Stored data –
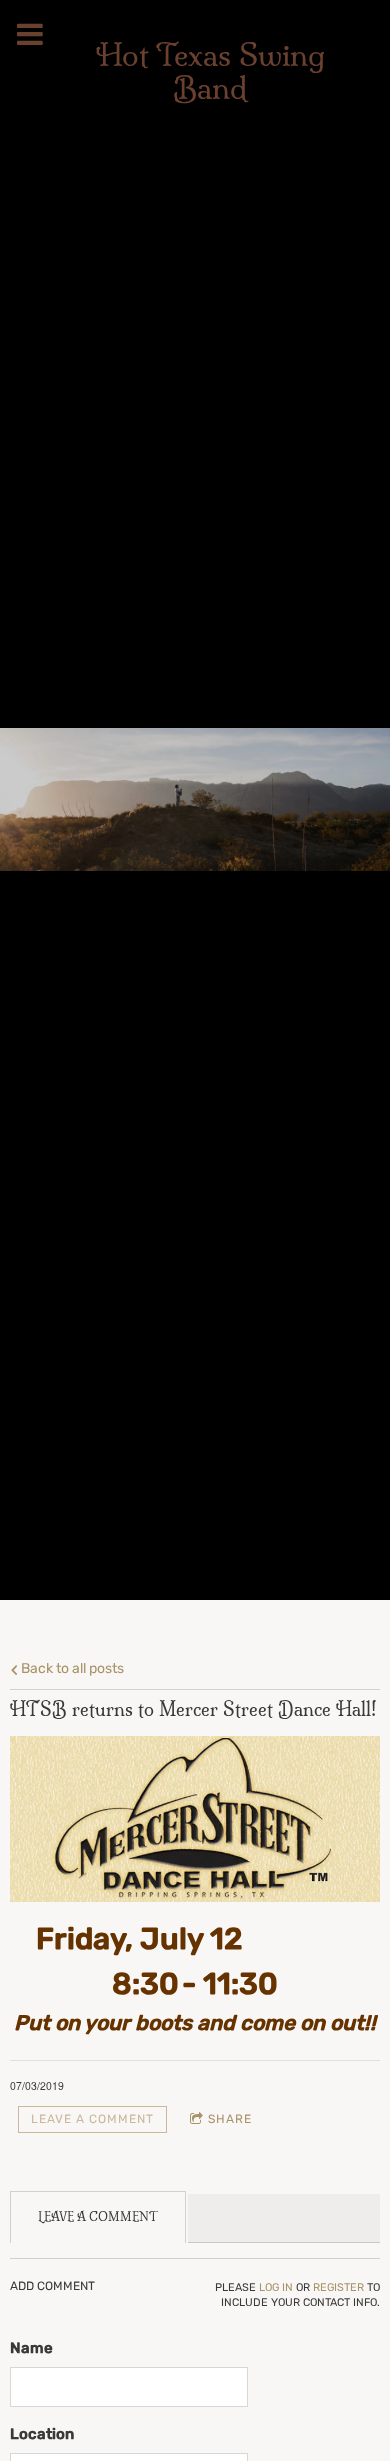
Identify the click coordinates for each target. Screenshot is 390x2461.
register (338, 2287)
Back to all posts (71, 1668)
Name (31, 2348)
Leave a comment (92, 2119)
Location (42, 2434)
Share (230, 2119)
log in (276, 2287)
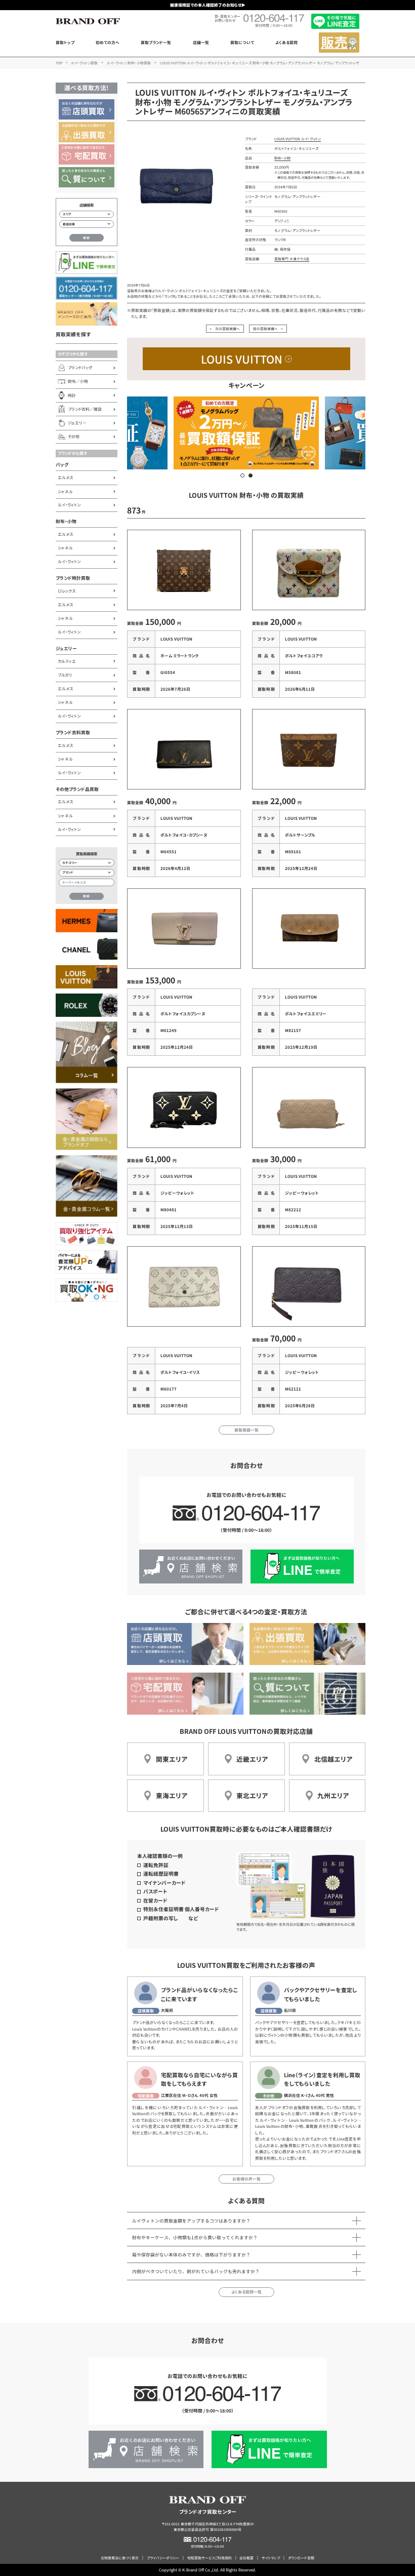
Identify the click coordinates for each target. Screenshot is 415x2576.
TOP (59, 62)
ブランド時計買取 (73, 578)
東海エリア (171, 1795)
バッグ (62, 464)
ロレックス (66, 590)
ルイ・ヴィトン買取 (84, 62)
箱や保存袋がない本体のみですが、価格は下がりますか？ (191, 2254)
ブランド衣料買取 (73, 732)
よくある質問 (286, 42)
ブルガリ (65, 675)
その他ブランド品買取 (77, 789)
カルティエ (67, 661)
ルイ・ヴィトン (69, 504)
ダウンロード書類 (301, 2557)
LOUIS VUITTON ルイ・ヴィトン (297, 138)
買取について (242, 42)
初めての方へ (107, 42)
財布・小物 (66, 521)
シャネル (65, 491)
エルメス (65, 477)
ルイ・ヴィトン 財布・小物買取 (129, 62)
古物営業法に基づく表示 (120, 2557)
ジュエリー (66, 648)
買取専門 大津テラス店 (291, 258)
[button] (242, 475)
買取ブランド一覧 (156, 42)
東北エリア (252, 1795)
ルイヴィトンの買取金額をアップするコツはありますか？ (191, 2220)
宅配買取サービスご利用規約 (209, 2557)
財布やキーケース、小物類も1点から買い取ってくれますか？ (195, 2237)
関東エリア (171, 1759)
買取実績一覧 (246, 1430)
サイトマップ (271, 2557)
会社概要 (246, 2557)
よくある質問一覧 (246, 2291)
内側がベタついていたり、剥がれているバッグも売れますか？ (196, 2271)
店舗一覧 (201, 42)
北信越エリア (333, 1759)
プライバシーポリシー (163, 2557)
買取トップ (65, 42)
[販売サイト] (339, 42)
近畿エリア (252, 1759)
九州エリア (333, 1795)
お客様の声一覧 (246, 2179)
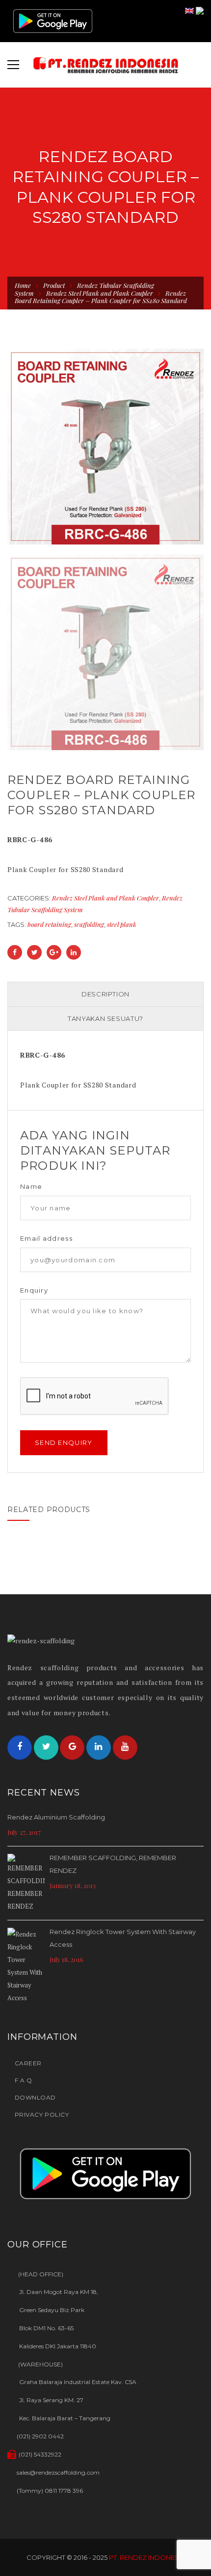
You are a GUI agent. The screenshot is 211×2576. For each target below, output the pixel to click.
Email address (46, 1238)
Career (28, 2063)
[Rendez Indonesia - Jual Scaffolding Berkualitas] (105, 64)
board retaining (49, 924)
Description (105, 994)
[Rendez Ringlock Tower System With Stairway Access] (26, 1966)
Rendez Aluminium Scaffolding (56, 1817)
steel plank (121, 924)
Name (31, 1186)
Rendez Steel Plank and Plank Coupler (99, 293)
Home (23, 285)
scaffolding (89, 924)
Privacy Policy (42, 2114)
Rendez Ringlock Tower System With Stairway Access (123, 1938)
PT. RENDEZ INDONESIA (147, 2557)
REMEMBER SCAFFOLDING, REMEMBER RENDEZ (113, 1864)
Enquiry (34, 1290)
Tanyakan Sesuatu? (105, 1018)
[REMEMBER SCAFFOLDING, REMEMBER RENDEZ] (26, 1883)
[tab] (105, 994)
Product (54, 285)
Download (35, 2097)
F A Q (23, 2080)
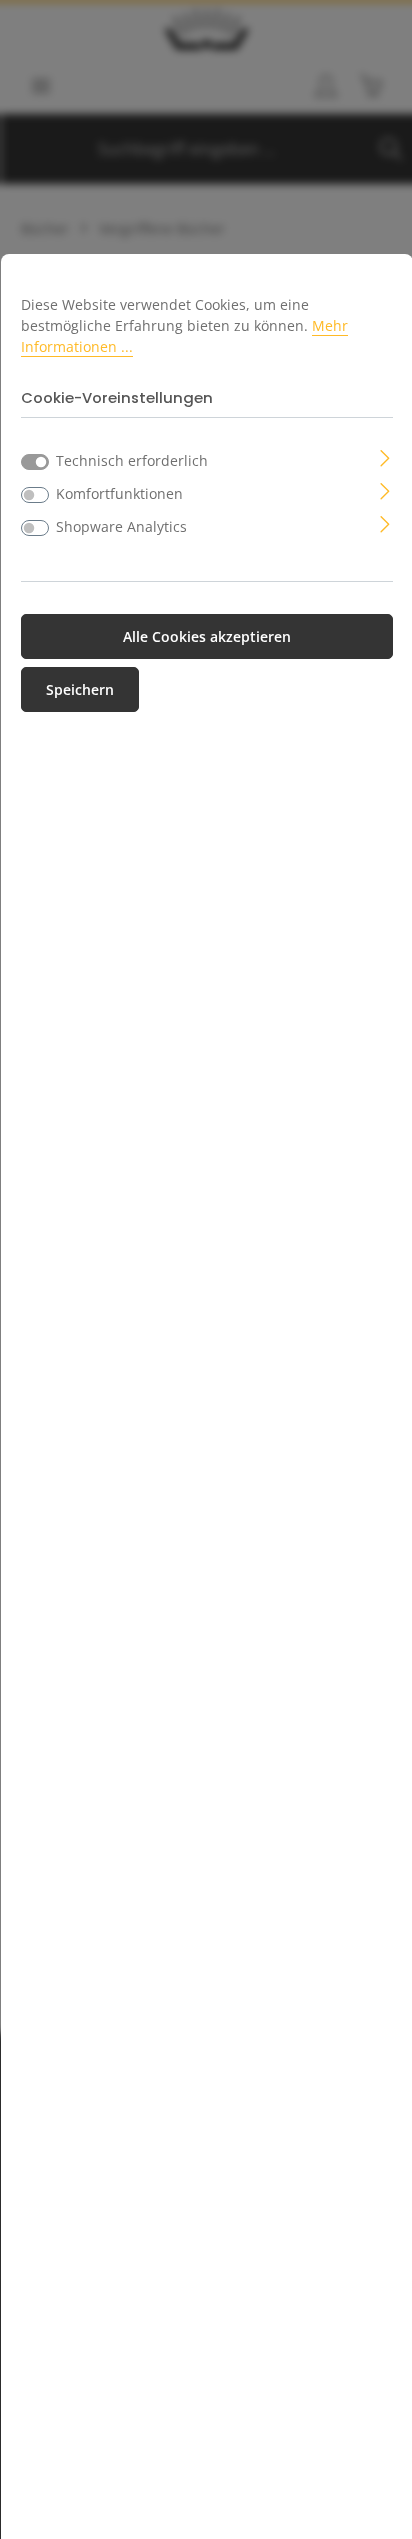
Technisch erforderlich (132, 460)
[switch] (35, 495)
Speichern (80, 689)
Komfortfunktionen (119, 493)
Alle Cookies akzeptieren (207, 636)
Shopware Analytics (121, 526)
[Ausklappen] (385, 456)
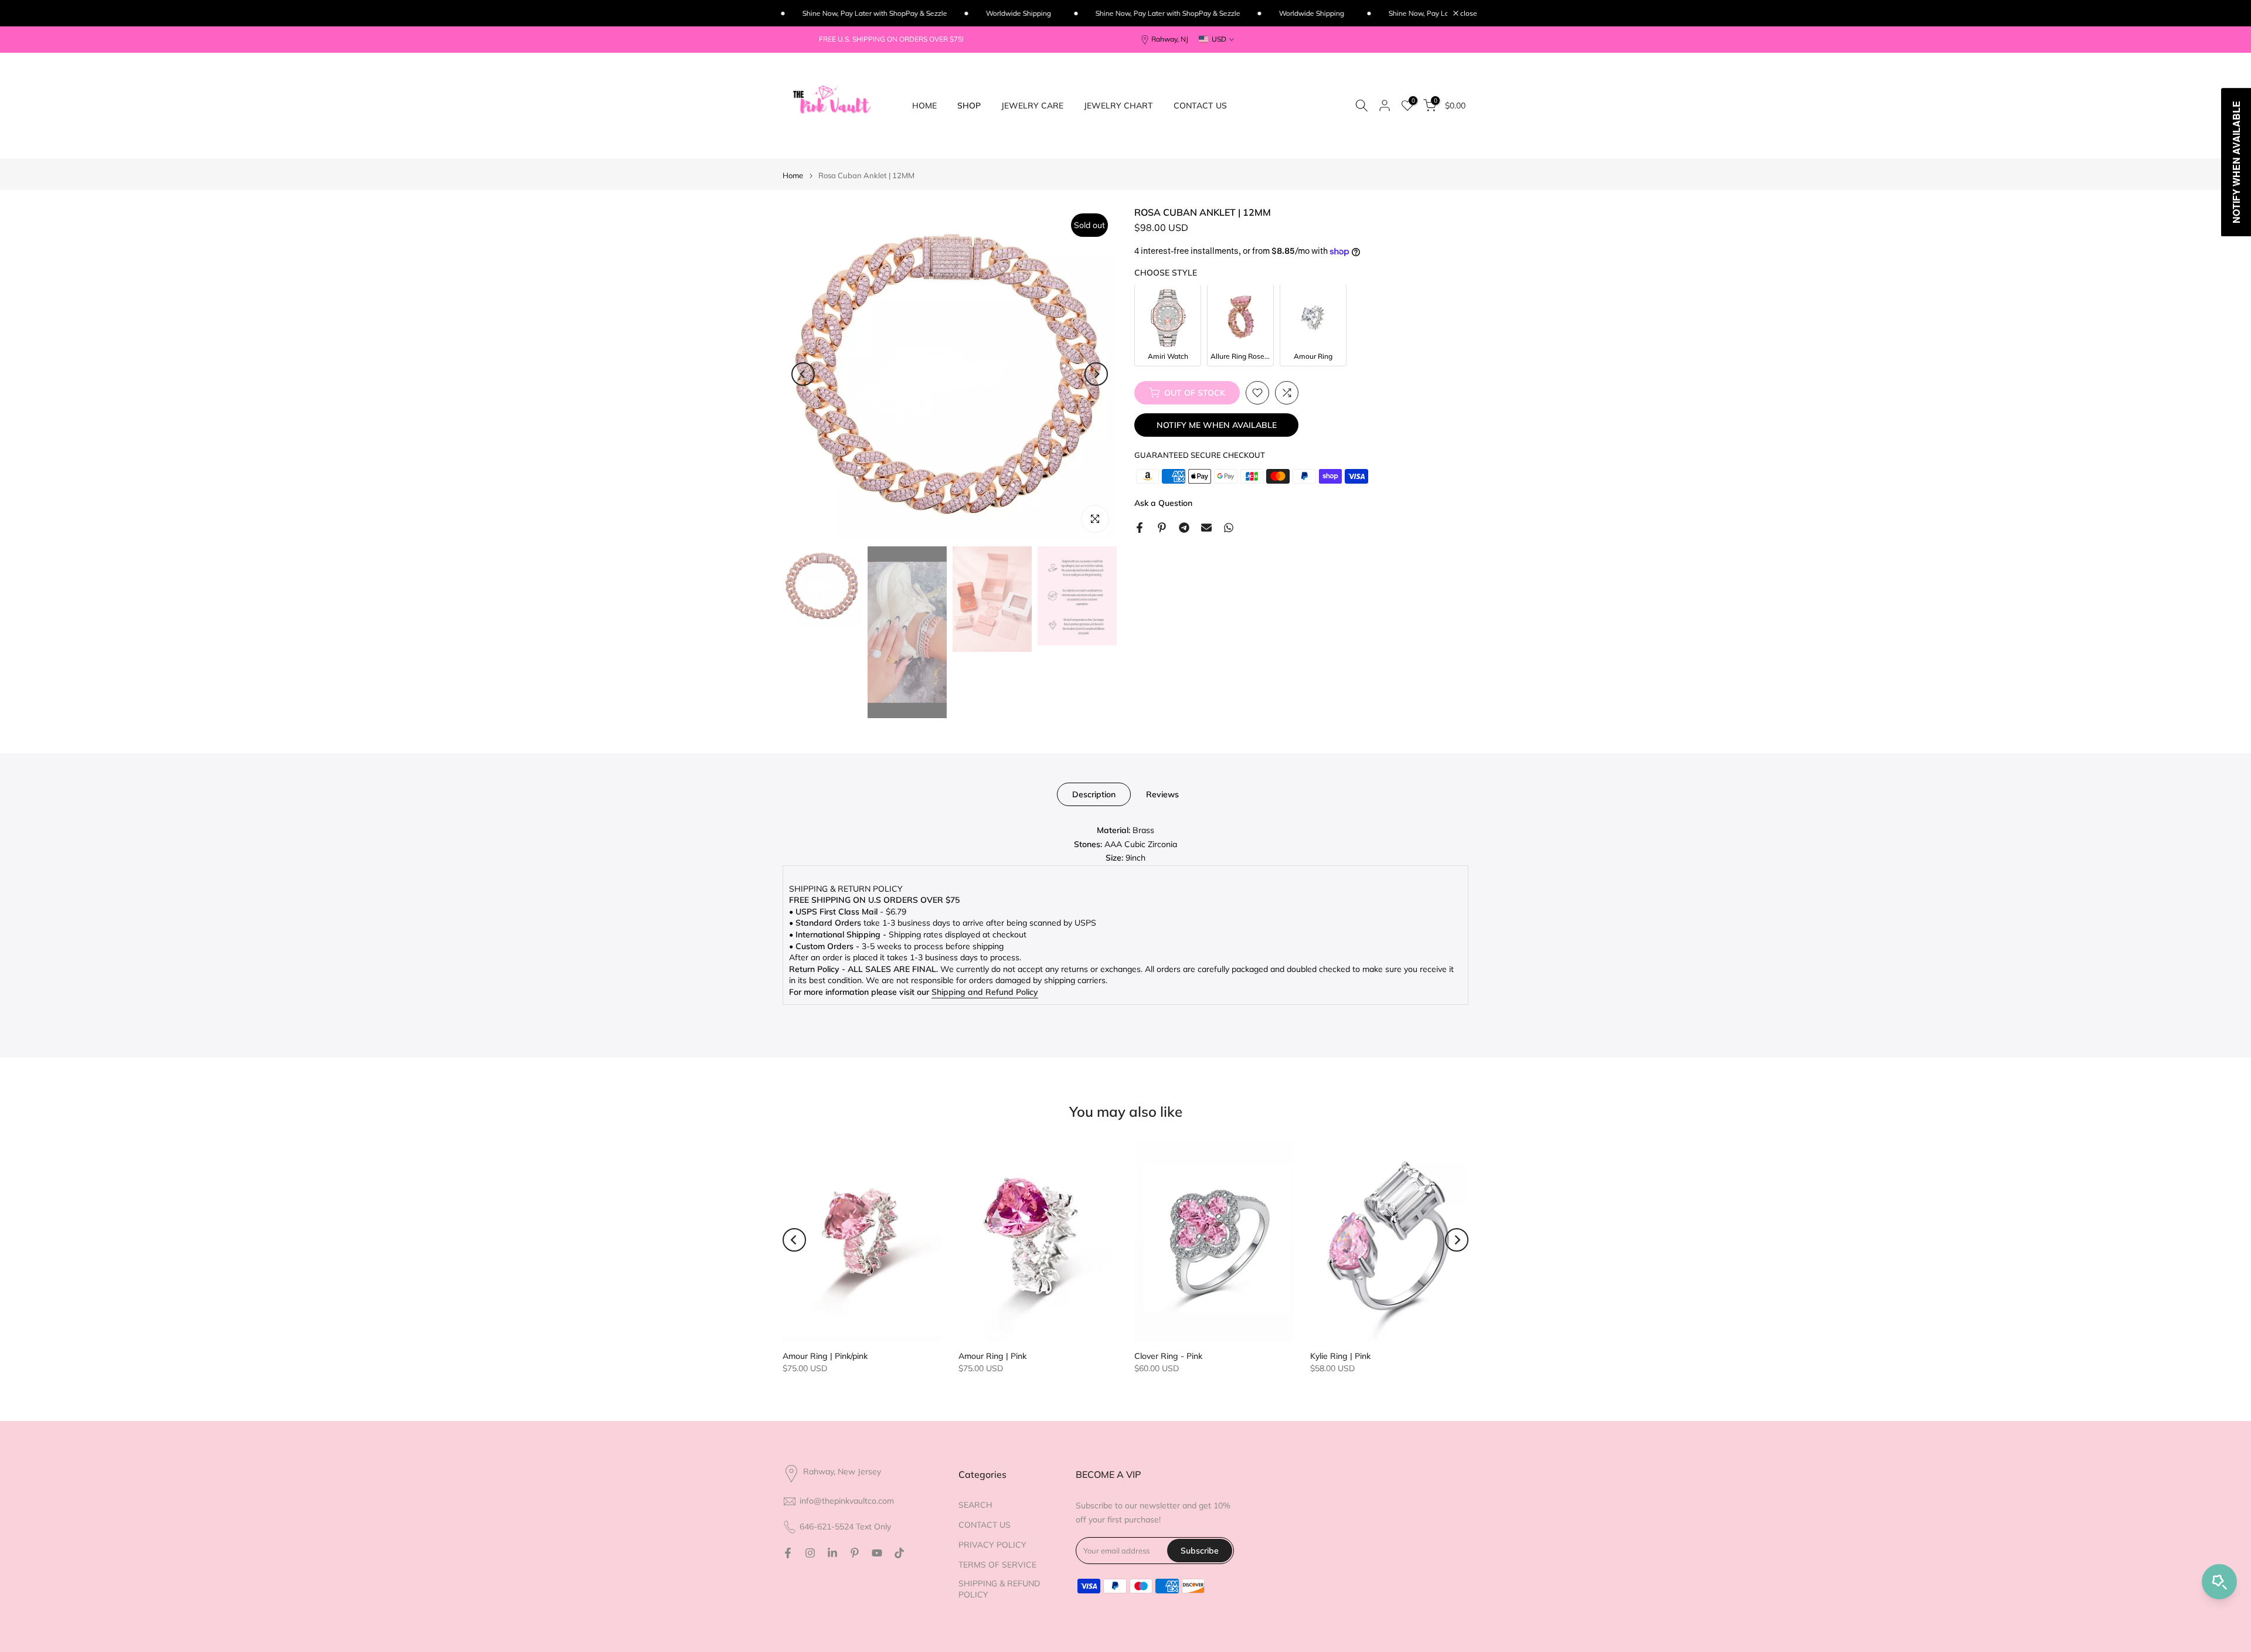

Task directions – Could you retype every record exactly, leaving the pictures out?

Your solution –
Identify the click coordinates for each target. Screenshot is 390x2461.
register (338, 2287)
Back to all posts (71, 1668)
Name (31, 2348)
Leave a comment (92, 2119)
Location (42, 2434)
Share (230, 2119)
log in (276, 2287)
Identify the click coordinates for each target. Screenshot is 415x2576.
TOP (59, 62)
ブランド時計買取 (73, 578)
東海エリア (171, 1795)
バッグ (62, 464)
ロレックス (66, 590)
ルイ・ヴィトン買取 (84, 62)
箱や保存袋がない本体のみですが、価格は下がりますか？ (191, 2254)
ブランド衣料買取 (73, 732)
よくある質問 (286, 42)
ブルガリ (65, 675)
その他ブランド品買取 (77, 789)
カルティエ (67, 661)
ルイ・ヴィトン (69, 504)
ダウンロード書類 (301, 2557)
LOUIS VUITTON ルイ・ヴィトン (297, 138)
買取について (242, 42)
初めての方へ (107, 42)
財布・小物 (66, 521)
シャネル (65, 491)
エルメス (65, 477)
ルイ・ヴィトン 財布・小物買取 (129, 62)
古物営業法に基づく表示 (120, 2557)
ジュエリー (66, 648)
買取専門 大津テラス店 (291, 258)
[button] (242, 475)
買取ブランド一覧 (156, 42)
東北エリア (252, 1795)
ルイヴィトンの買取金額をアップするコツはありますか？ (191, 2220)
宅配買取サービスご利用規約 (209, 2557)
財布やキーケース、小物類も1点から買い取ってくれますか？ (195, 2237)
関東エリア (171, 1759)
買取実績一覧 (246, 1430)
サイトマップ (271, 2557)
会社概要 (246, 2557)
よくある質問一覧 (246, 2291)
内側がベタついていたり、剥がれているバッグも売れますか？ (196, 2271)
店舗一覧 (201, 42)
北信越エリア (333, 1759)
プライバシーポリシー (163, 2557)
買取トップ (65, 42)
[販売サイト] (339, 42)
近畿エリア (252, 1759)
九州エリア (333, 1795)
お客様の声一覧 (246, 2179)
You are a GUI agent. The screenshot is 211×2576. For each target below, output the pixel to click.
Email address (46, 1238)
Career (28, 2063)
[Rendez Indonesia - Jual Scaffolding Berkualitas] (105, 64)
board retaining (49, 924)
Description (105, 994)
[Rendez Ringlock Tower System With Stairway Access] (26, 1966)
Rendez Aluminium Scaffolding (56, 1817)
steel plank (121, 924)
Name (31, 1186)
Rendez Steel Plank and Plank Coupler (99, 293)
Home (23, 285)
scaffolding (89, 924)
Privacy Policy (42, 2114)
Rendez Ringlock Tower System With Stairway Access (123, 1938)
PT. RENDEZ INDONESIA (147, 2557)
REMEMBER SCAFFOLDING, REMEMBER RENDEZ (113, 1864)
Enquiry (34, 1290)
Tanyakan Sesuatu? (105, 1018)
[REMEMBER SCAFFOLDING, REMEMBER RENDEZ] (26, 1883)
[tab] (105, 994)
Product (54, 285)
Download (35, 2097)
F A Q (23, 2080)
Technisch erforderlich (132, 460)
[switch] (35, 495)
Speichern (80, 689)
Komfortfunktionen (119, 493)
Alle Cookies akzeptieren (207, 636)
Shopware Analytics (121, 526)
[Ausklappen] (385, 456)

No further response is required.